◆ What the task requires: Repeat only the lines from the one containing "Collapse the Billing sidebar section" to the final line below, exactly as they read, and leave every picture out.

◆ Screenshot grounding data:
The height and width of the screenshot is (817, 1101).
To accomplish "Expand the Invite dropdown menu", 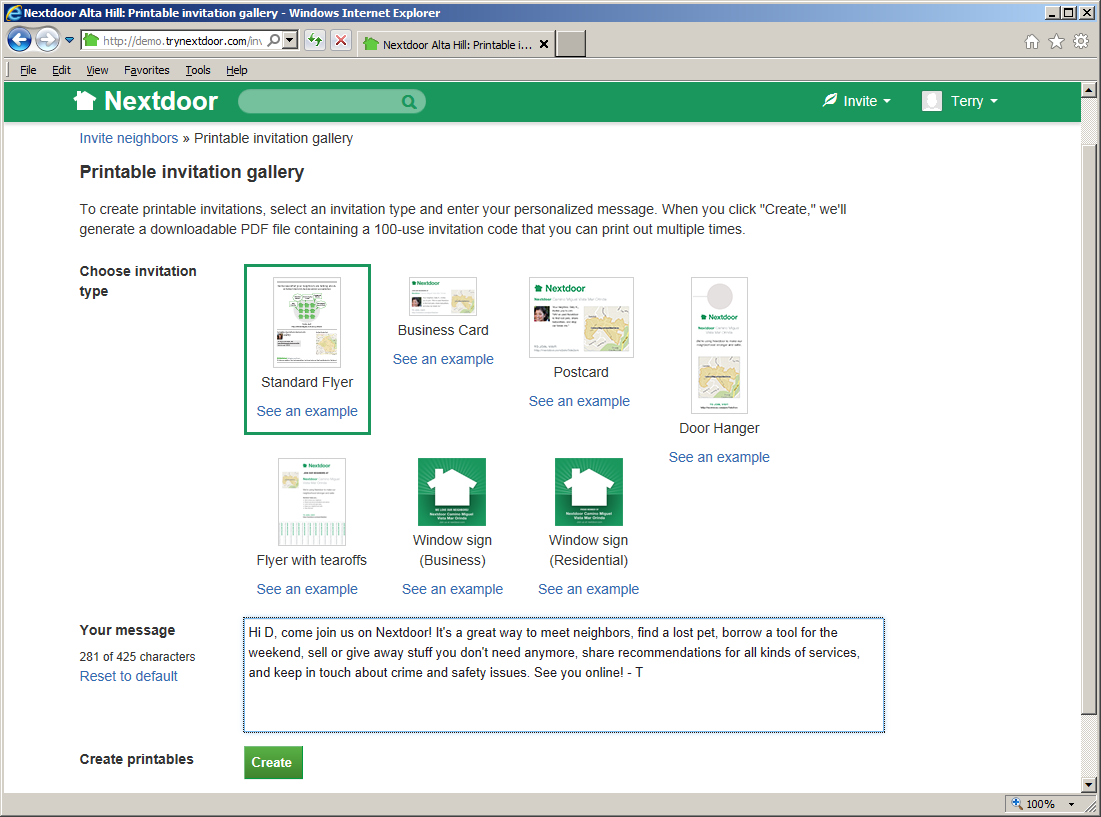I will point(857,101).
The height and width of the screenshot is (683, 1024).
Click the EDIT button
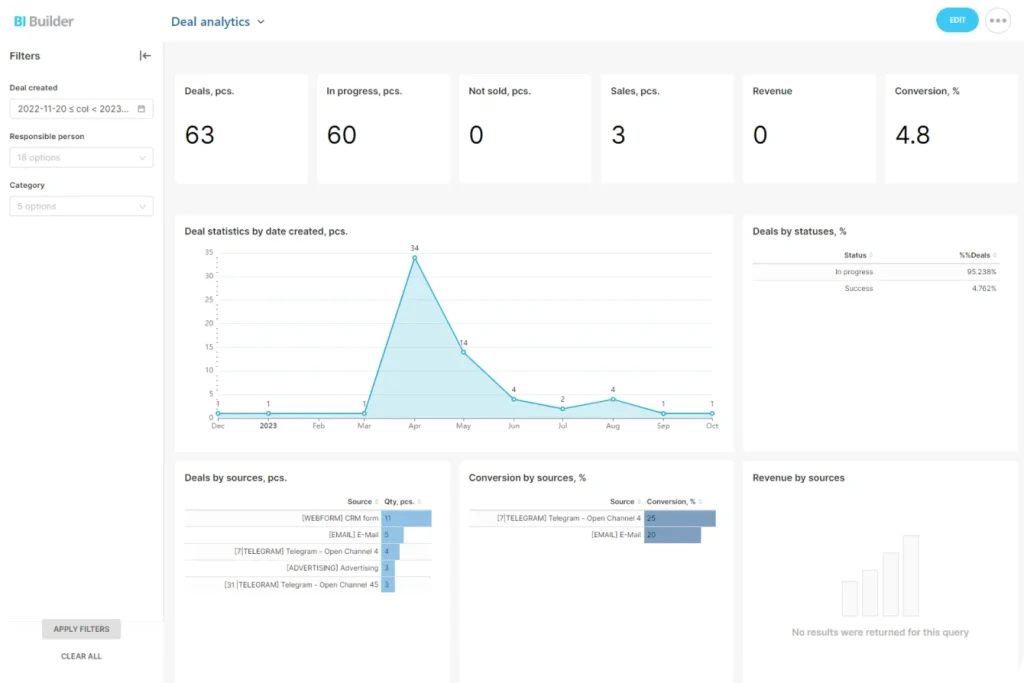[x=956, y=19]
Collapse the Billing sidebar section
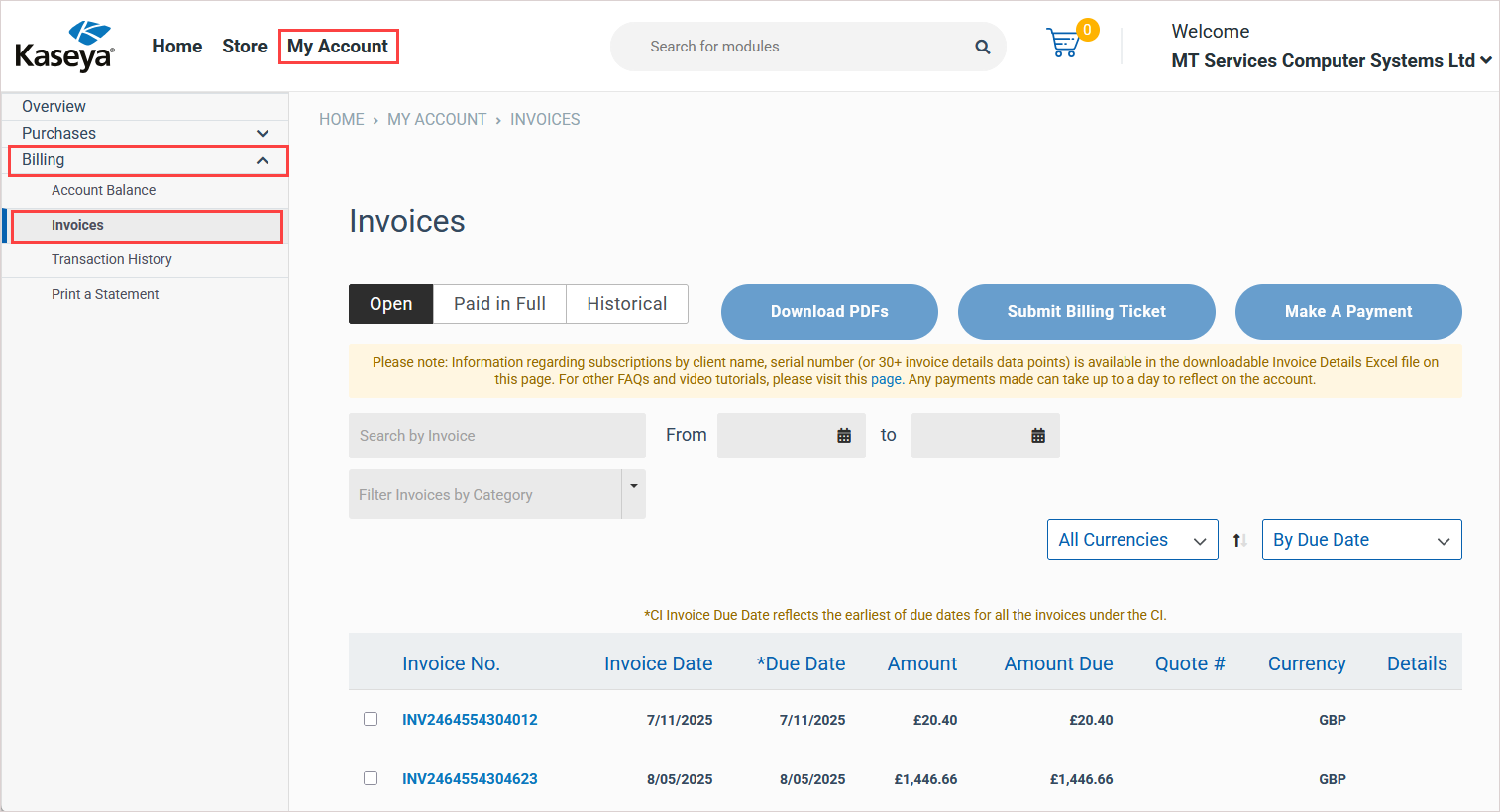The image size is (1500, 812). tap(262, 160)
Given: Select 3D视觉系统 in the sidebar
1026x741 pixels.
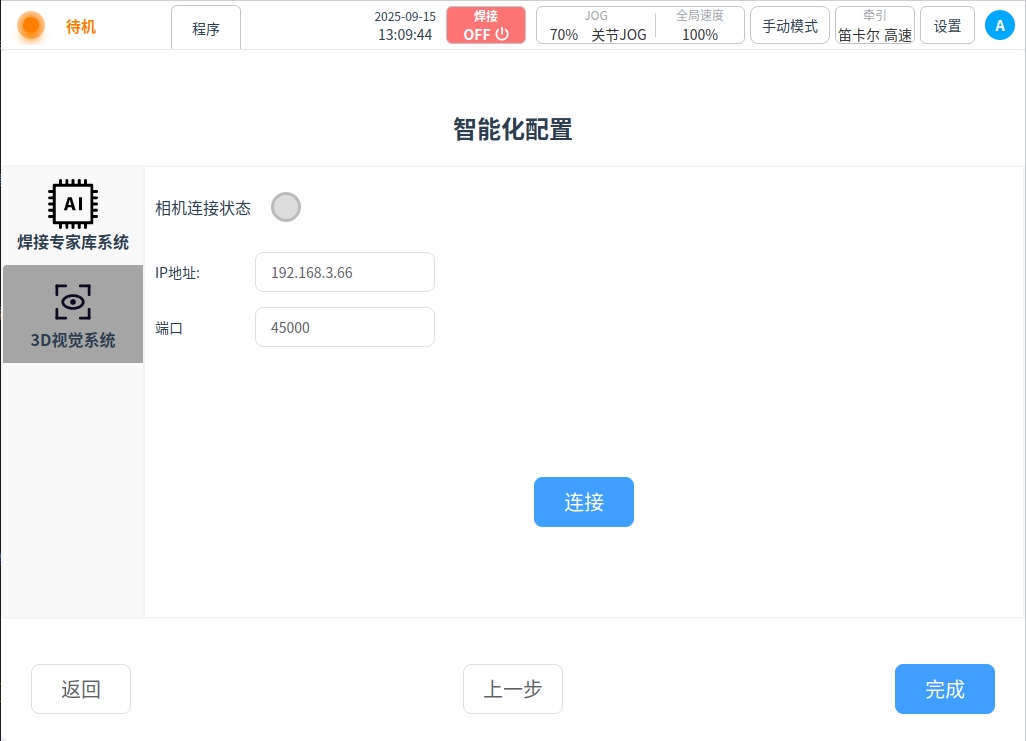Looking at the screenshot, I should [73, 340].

◆ Solution for this problem:
Collapse the Billing sidebar section
The image size is (1500, 812). tap(262, 160)
Given: Select 3D视觉系统 in the sidebar
1026x741 pixels.
Looking at the screenshot, I should [73, 340].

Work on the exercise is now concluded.